National Affairs: Middletown Revisited
Unemployment in the midst of prosperity has become the most paradoxical and most talked-about aspect of the U.S. economy. Unemployment lingered even after the economy pulled out of the 1957-58 recession, and in the current mild recession, with employment and total personal income at cheeringly high levels, the unemployment total has reached 5,700,000, highest since mid-1941. From Muncie, Ind. (pop. 68,600), the "typical" U.S. community that was the subject of 1929''s pioneering sociological study Middletown, TIME Correspondent Dudley Doust last week went beyond statistics to report the new unemployment in human terms:
Two contrasting establishments in Muncie are doing a brisk business. One is Muncie's top department store, Ball Stores, Inc. "We had the best December in our 50-year history," glows General Merchandise Manager Ralph Chase. "We don't seem to be following the trend." The other is the Delaware County surplus food distribution center, where needy families collect their monthly rations of federal handouts dried eggs, dried milk, flour, corn meal, lard, butter. This month the distribution center will stay open twice as many days as it usually does in order to handle the demands of some 3,000 Delaware County families largest number "on commodities" in the center's three-year history.
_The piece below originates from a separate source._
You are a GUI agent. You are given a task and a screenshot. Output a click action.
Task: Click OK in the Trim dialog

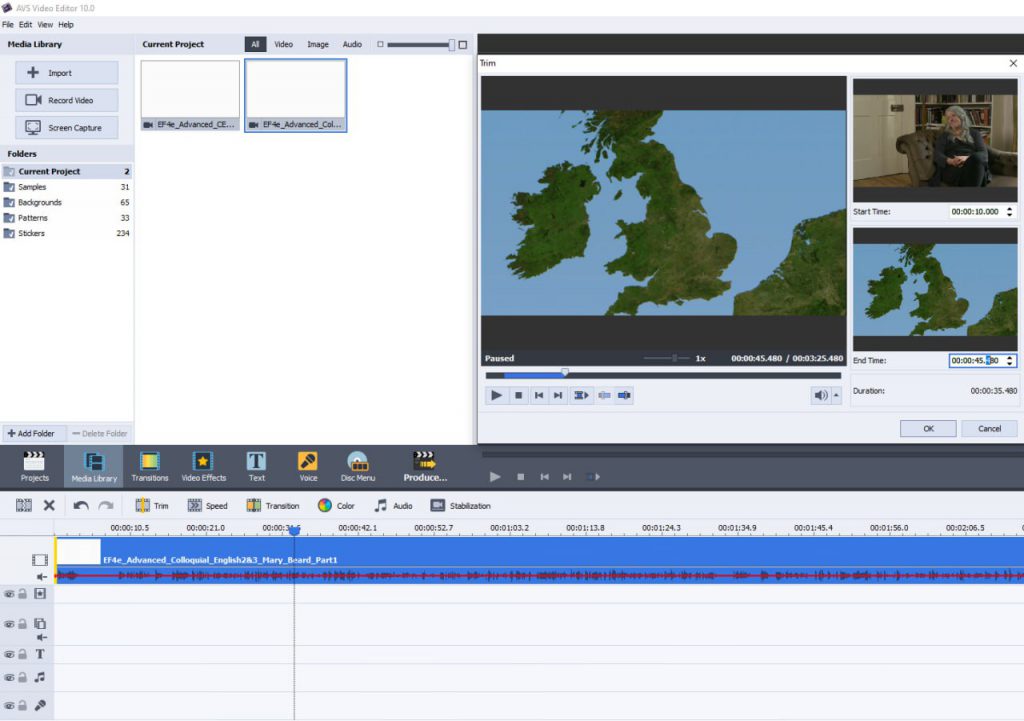point(927,428)
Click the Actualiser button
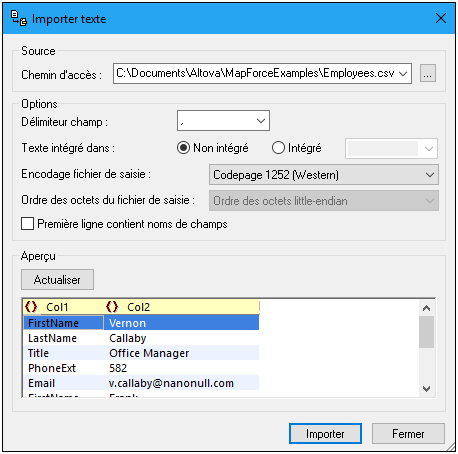The height and width of the screenshot is (454, 458). (57, 280)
The cheerfulness at the Ball cash registers is symbolic of one face of Muncie. Other department stores are also doing a pretty good business. J. C. Penney, the Industrial Trust & Savings Bank, and the Muncie Federal Savings & Loan have put up new buildings within the past two years. A full work force comes and goes from the Chevrolet transmission plant and the Delco-Remy battery plant. But Warner Gear, maker of auto transmissions and normally Muncie's No. 1 employer, has laid off one-third of its boom-time payroll of 4,500. Many of the city's foundries and tool and die shops that supply the automakers are at least partly shut down. Merchants dependent on blue-collar trade are faring badly; a credit jeweler complains that he marked $30 watches down to $14.95 and still nobody buys. A low-price furniture dealer groans that he is averaging one customer a day.
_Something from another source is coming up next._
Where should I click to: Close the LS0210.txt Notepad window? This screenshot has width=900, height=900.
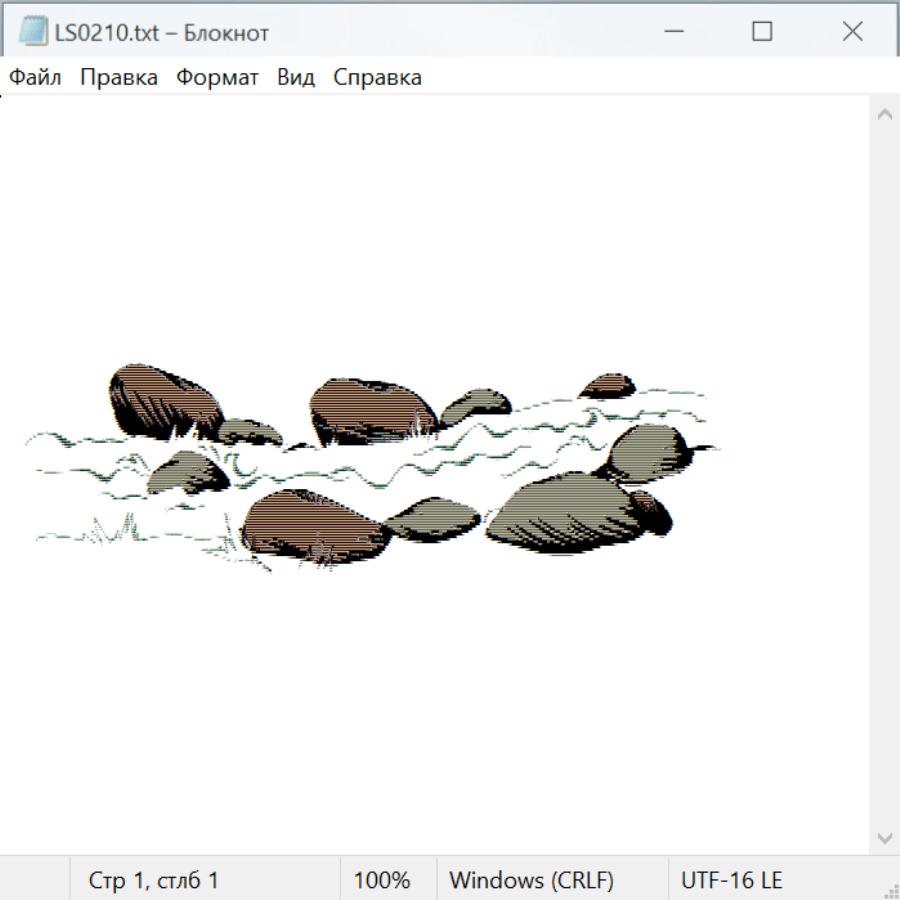point(852,32)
About 12.5% of Muncie's labor force is out of work, as against a national average of 6.8%. For every seven people who are working in Muncie. one is looking and looking.
Checks from Montana. In the atmosphere of sharp contrast there is a despondency among the unemployed that arises from insecurity, boredom, a sense of failure and futility, rather than from physical hardship. Compared to the unemployed in other days or other countries, Muncie's jobless are pretty well off, cushioned from dire want by unemployment checks and other forms of social generosity.